**MATERIAL PROVIDED**
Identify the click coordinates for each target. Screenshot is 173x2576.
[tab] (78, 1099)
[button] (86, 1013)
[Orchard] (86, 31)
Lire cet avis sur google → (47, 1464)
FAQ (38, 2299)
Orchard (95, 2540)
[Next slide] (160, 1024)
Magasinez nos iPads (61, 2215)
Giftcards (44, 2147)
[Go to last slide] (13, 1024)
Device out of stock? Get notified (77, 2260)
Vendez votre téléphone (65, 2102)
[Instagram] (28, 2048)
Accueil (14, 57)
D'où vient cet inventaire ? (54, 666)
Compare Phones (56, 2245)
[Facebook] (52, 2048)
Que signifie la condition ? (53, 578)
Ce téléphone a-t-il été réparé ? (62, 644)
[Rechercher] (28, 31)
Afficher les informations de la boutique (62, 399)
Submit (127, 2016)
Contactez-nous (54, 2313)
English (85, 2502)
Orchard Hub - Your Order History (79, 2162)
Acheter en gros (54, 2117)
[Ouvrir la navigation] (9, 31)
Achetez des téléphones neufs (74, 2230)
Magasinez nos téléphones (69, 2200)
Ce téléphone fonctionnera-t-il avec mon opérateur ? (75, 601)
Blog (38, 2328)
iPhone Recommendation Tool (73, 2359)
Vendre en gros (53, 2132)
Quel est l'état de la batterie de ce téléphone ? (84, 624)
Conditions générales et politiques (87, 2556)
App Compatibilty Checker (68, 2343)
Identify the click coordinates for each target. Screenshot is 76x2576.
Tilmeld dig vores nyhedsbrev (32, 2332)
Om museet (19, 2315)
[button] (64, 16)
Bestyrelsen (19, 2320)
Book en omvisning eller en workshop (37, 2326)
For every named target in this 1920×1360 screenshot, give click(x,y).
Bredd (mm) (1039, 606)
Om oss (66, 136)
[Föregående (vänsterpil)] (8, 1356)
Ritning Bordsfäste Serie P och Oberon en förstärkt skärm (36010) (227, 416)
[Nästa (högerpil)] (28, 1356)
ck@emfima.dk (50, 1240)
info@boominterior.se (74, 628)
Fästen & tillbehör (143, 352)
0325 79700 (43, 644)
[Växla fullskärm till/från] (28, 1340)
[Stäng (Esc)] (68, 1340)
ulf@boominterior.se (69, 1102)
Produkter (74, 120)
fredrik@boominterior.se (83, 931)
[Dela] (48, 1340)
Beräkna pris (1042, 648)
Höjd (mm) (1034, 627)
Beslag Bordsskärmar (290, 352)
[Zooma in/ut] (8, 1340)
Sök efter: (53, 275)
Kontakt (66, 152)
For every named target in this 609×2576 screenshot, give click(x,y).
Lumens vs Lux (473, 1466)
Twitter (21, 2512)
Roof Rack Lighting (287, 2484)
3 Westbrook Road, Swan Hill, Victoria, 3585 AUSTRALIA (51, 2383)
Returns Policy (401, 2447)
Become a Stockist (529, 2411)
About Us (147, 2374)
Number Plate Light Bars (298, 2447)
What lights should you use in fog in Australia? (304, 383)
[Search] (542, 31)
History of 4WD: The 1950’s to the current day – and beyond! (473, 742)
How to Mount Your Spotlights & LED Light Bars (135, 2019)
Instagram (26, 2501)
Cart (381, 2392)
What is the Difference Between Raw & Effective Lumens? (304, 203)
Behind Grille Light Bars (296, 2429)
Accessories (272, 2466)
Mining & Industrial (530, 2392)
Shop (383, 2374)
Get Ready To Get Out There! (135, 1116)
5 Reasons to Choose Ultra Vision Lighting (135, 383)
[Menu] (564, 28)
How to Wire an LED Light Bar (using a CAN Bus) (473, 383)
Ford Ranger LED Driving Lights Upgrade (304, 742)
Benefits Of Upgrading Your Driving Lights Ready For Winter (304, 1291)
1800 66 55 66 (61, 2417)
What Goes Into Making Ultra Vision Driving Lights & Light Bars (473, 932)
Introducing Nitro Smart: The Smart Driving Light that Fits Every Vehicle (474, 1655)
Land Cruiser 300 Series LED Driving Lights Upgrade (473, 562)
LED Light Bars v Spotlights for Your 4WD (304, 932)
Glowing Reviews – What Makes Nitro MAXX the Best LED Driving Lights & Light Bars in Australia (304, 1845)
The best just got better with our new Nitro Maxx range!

**ACTION ITEM**
In the data above, start at the line that has "Ritning Bordsfäste Serie", stop after the line that has "LED Light Bars v", and print every line in between exactly as it stands.

**WRITTEN SOLUTION**
Ritning Bordsfäste Serie P och Oberon en förstärkt skärm (36010) (227, 416)
[Nästa (högerpil)] (28, 1356)
ck@emfima.dk (50, 1240)
info@boominterior.se (74, 628)
Fästen & tillbehör (143, 352)
0325 79700 (43, 644)
[Växla fullskärm till/från] (28, 1340)
[Stäng (Esc)] (68, 1340)
ulf@boominterior.se (69, 1102)
Produkter (74, 120)
fredrik@boominterior.se (83, 931)
[Dela] (48, 1340)
Beräkna pris (1042, 648)
Höjd (mm) (1034, 627)
Beslag Bordsskärmar (290, 352)
[Zooma in/ut] (8, 1340)
Sök efter: (53, 275)
Kontakt (66, 152)
For every named target in this 609×2576 screenshot, give click(x,y).
Lumens vs Lux (473, 1466)
Twitter (21, 2512)
Roof Rack Lighting (287, 2484)
3 Westbrook Road, Swan Hill, Victoria, 3585 AUSTRALIA (51, 2383)
Returns Policy (401, 2447)
Become a Stockist (529, 2411)
About Us (147, 2374)
Number Plate Light Bars (298, 2447)
What lights should you use in fog in Australia? (304, 383)
[Search] (542, 31)
History of 4WD: The 1950’s to the current day – and beyond! (473, 742)
How to Mount Your Spotlights & LED Light Bars (135, 2019)
Instagram (26, 2501)
Cart (381, 2392)
What is the Difference Between Raw & Effective Lumens? (304, 203)
Behind Grille Light Bars (296, 2429)
Accessories (272, 2466)
Mining & Industrial (530, 2392)
Shop (383, 2374)
Get Ready To Get Out There! (135, 1116)
5 Reasons to Choose Ultra Vision Lighting (135, 383)
[Menu] (564, 28)
How to Wire an LED Light Bar (using a CAN Bus) (473, 383)
Ford Ranger LED Driving Lights Upgrade (304, 742)
Benefits Of Upgrading Your Driving Lights Ready For Winter (304, 1291)
1800 66 55 66 (61, 2417)
What Goes Into Making Ultra Vision Driving Lights & Light Bars (473, 932)
Introducing Nitro Smart: The Smart Driving Light that Fits Every Vehicle (474, 1655)
Land Cruiser 300 Series LED Driving Lights Upgrade (473, 562)
LED Light Bars v Spotlights for Your 4WD (304, 932)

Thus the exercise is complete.